How long does the Collatz recursion run?

Question

I have the following Python code.

def collatz(n):
    if n <= 1:
        return True
    elif (n%2==0):
        return collatz(n/2)
    else:
        return collatz(3*n+1)

What is the running-time of this algorithm?

Try:

If $T(n)$ denotes the running time of the function collatz(n). Then I think I have \begin{cases} T(n)=1 \text{ for } n\le 1\\ T(n)=T(n/2) \text{ for } n\text{ even}\\ T(n)=T(3n+1) \text{ for } n\text{ odd}\\ \end{cases}

I think $T(n)$ will be $\lg n$ if $n$ is even but how to calculate the recurrence in general?

Answer 1

This is Collatz conjecture - still open problem.
Conjecture is about proof that this sequence stops for any input, since this is unresolved, we do not know how to solve this runtime recurrence relation, moreover it may not halt at all - so until proven, the running time is unknown and may be $\infty$.

Answer 2

You translated the code correctly. There are many methods for solving recurrences.

However, it is currently unknown if collatz even halts for all n; the claim that it does is known as Collatz conjecture. Therefore, no known method will work on this recurrence.

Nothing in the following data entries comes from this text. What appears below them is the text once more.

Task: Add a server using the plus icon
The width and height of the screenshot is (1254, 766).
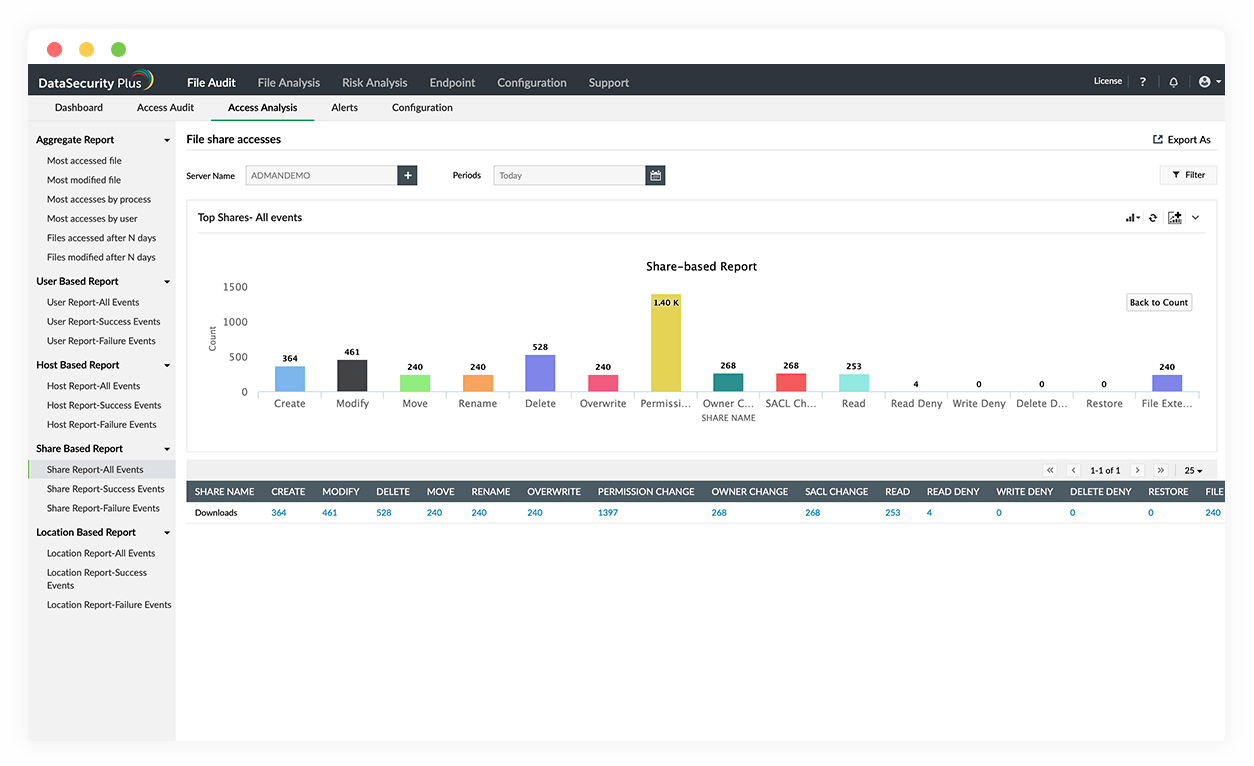Action: [407, 174]
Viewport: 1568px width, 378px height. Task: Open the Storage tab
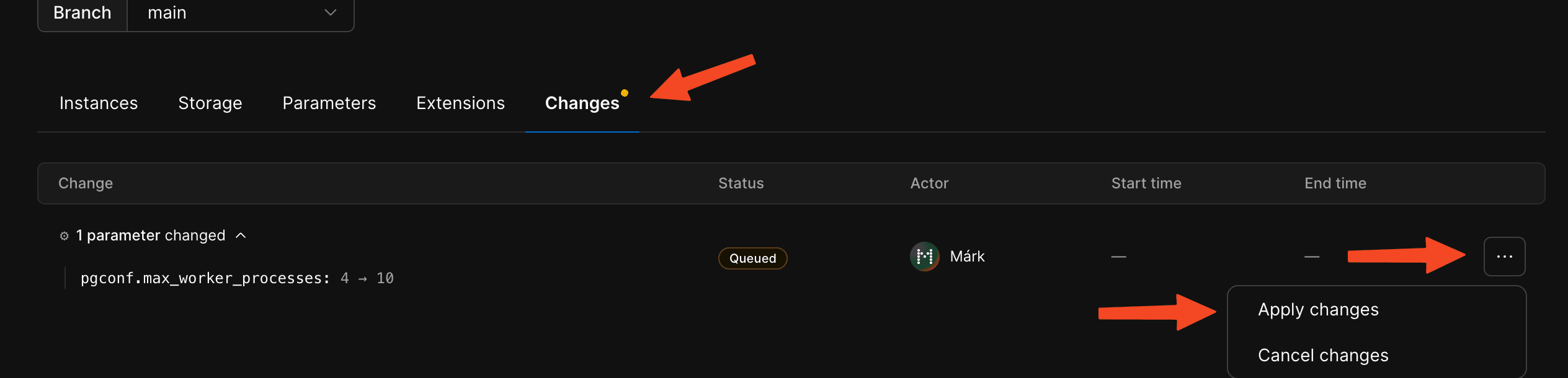pyautogui.click(x=210, y=103)
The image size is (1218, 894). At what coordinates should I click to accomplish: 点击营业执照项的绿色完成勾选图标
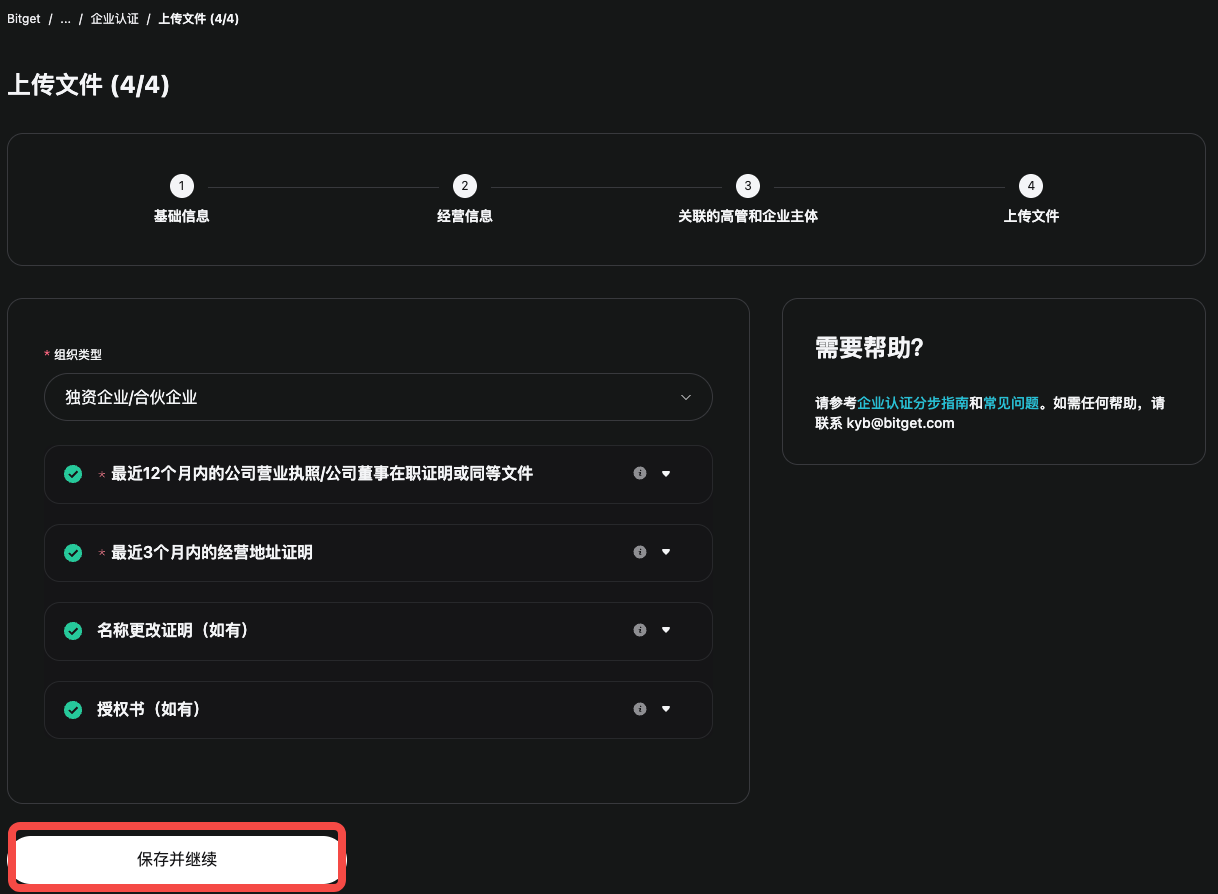73,473
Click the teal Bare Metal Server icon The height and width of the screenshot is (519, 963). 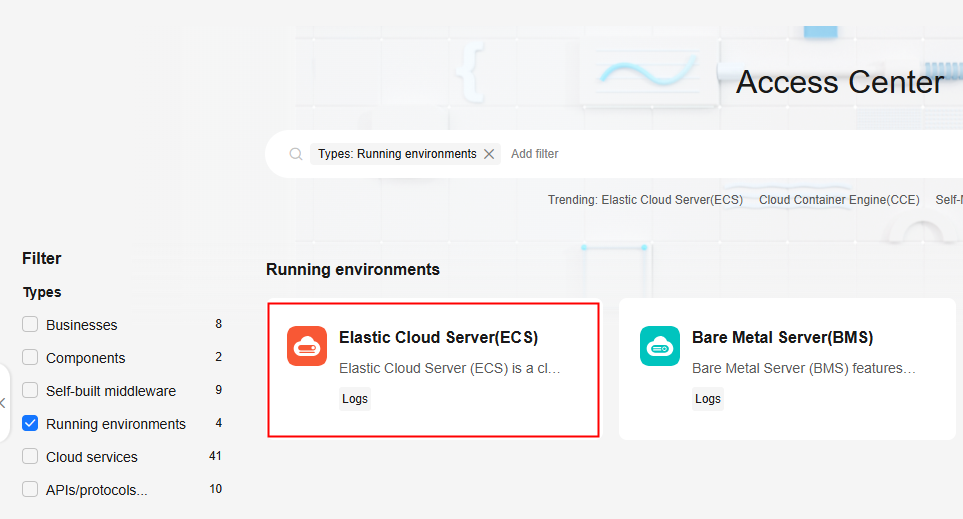[x=659, y=346]
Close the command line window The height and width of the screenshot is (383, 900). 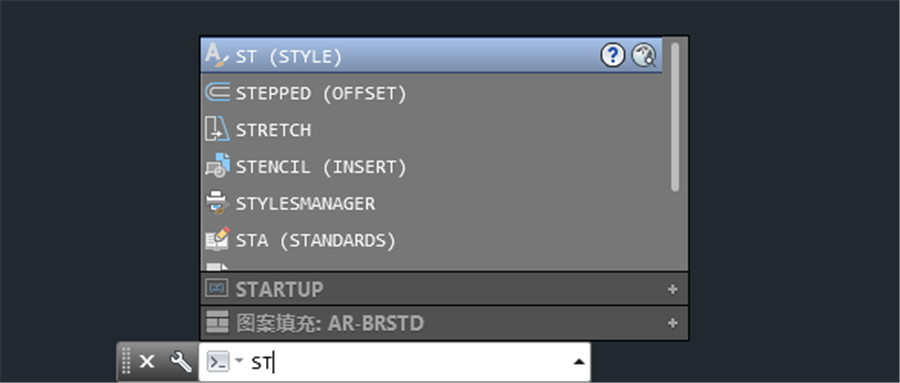pos(147,362)
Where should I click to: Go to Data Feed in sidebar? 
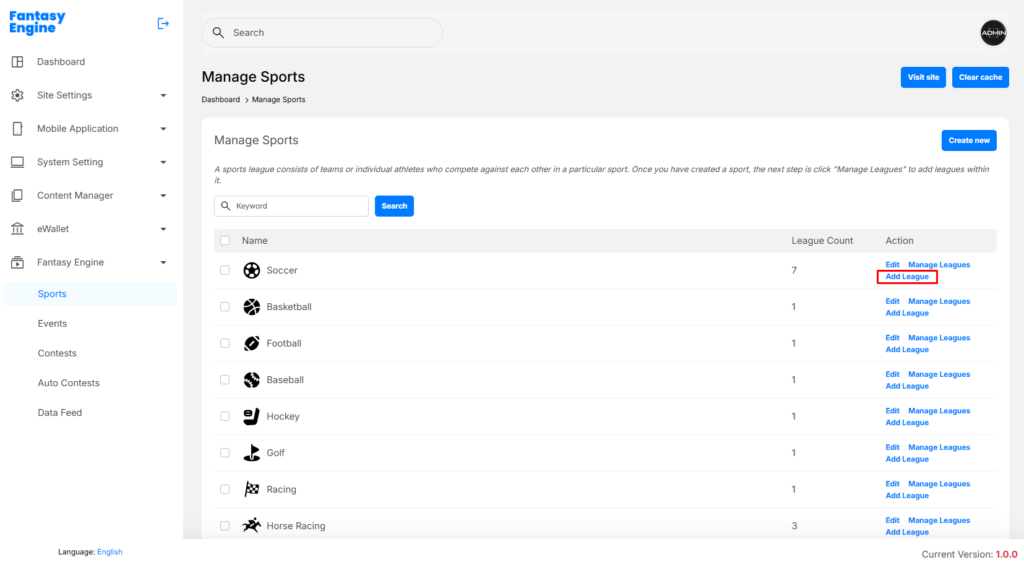point(60,413)
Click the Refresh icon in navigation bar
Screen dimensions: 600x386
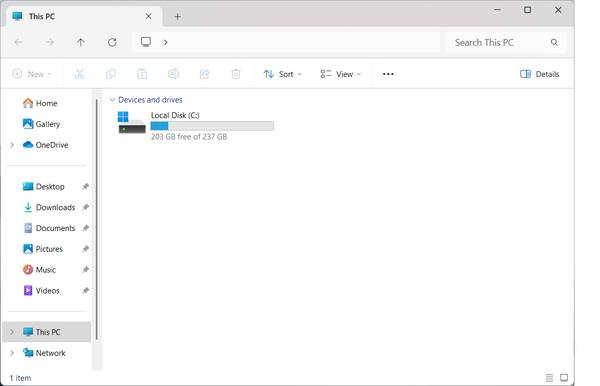tap(112, 42)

I think $T(n)$ will be $\lg n$ if $n$ is even

How so? I guess you are thinking of $n=2^k$, for which your claim is correct. This goes to show that this recurrence is not one we can solve up to $\Theta$ by investigating exponentially few points (see also here).

Answer 3

The time complexity function is

\begin{cases} T(n)= O(1) \text{ for } n\le 1\\ T(n)=T(n/2) + O(1) \text{ for } n\text{ even}\\ T(n)=T(3n+1) + O(1)\text{ for } n\text{ odd}\\ \end{cases}

which can be rewritten as the following if you are interested in asymptotic time complexity.

\begin{cases} T(n)= 1 \text{ for } n\le 1\\ T(n)=T(n/2) + 1 \text{ for } n\text{ even}\\ T(n)=T(3n+1) + 1\text{ for } n\text{ odd}\\ \end{cases}

It is not even known that the resulting TM $\langle M,1^n\rangle \in Halt$ (See Halting Problem) for every $n$. So naturally we can't measure the time taken to halt if we do not even know if it halts for every $n$. Also refer https://math.stackexchange.com/questions/2694/what-is-the-importance-of-the-collatz-conjecture.

Collatz conjecture is a very famous conjecture which Collatz proposed in 1937. Many eminent mathematicians have spent (read wasted) countless hours in trying to solve this conjecture but to little avail. Even Paul Erdős said about the Collatz conjecture, "Mathematics is not yet ready for such problems."

Answer 4

I would add to the other answers the fact that the third branch of the function i.e the case of $n$ is $odd$ suggests that in that case the function will be computed on a larger instance ($n$ is lower than $3n+1$). So there is more work to be done on that computation branch.

Other recurrence relations that we encounter (for example in the case of merge sort $T(n) = 2T(n/2) +n$) adhere to the division of a problem into subproblems for instances with smaller size. Those reccurences degenerate naturally into base case(s), namely $T(0)$ or $T(1)$ which are known. So, standard mathematical tools for analyzing the reccurence can be used, like the master theorem.

In the case of collatz function we are not able to infer directly from the reccurence that the case of $3n+1$ will eventually deteriorate using standard mathematical tools of reccurences. This is a topic to be resolved by looking at the problem itself, not the reccurence that describes it.

Answer 5

You have T (n) = T (n/2) + 1 if n is even. But then n/2 is quite likely not even, so you are stuck there.

What happens is that the nice little rules that you learned are confronted with a real problem, and they don't work. They hit a brick wall, face first, and it hurts. Do yourself a favour, and follow the recursion for T (7) manually, and then you tells if you still believe this is related lg n.

If you think this isn't related to the original question because 7 is not even: Whenever n is odd, T (n) = T (3n + 1), and 3n + 1 is even, so if T (n) were log n if n is even, it would be log (3n + 1) + 1 whenever n > 1 is odd.